La colonna sonora originale è targata Labrinth, al secolo Timothy Lee McKenzie: lo stile del cantautore, musicista e produttore discografico britannico si fonde alla perfezione con quello che caratterizza la serie, accompagnando i personaggi nei loro deliri di onnipotenza, nei loro momenti di disperazione e in quelli di eccitazione, di euforia, appunto.

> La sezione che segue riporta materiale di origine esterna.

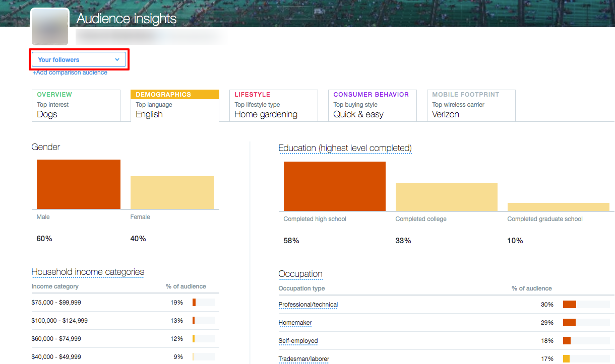Click the Homemaker occupation link
The width and height of the screenshot is (615, 364).
pos(295,323)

Ma la tracklist delle due stagioni è straordinariamente variegata, fa salti indietro nel tempo come la narrazione, catapultandoci in un’atmosfera rarefatta di nostalgia di un’epoca mai vissuta, dalle ballate degli Spandau Ballet al synth pop anni ’80 dei Bronski Beat con Smalltown Boy.
5- È riuscita dove tutti falliscono: i tipici momenti musical discretamente cringe (altresì definiti come quella “locura” necessaria in una serie TV per attrarre il grande pubblico) hanno il loro perché artisticamente parlando, e non cozzano ma anzi rafforzano la potenza espressiva dell’ultimo episodio della prima stagione, in una sequenza allucinata sulle note di All for Us di Labrinth e Zendaya, tra dolore del lutto, senso di colpa e desiderio di espiazione.
C’è in realtà anche un sesto punto, non meno importante: pare che Euphoria abbia «fatto sparire l’ansia» a Britney Spears.
Considerato che siamo tutti un po’ that b*tch, la motivazione appare più che valida. Go watch it!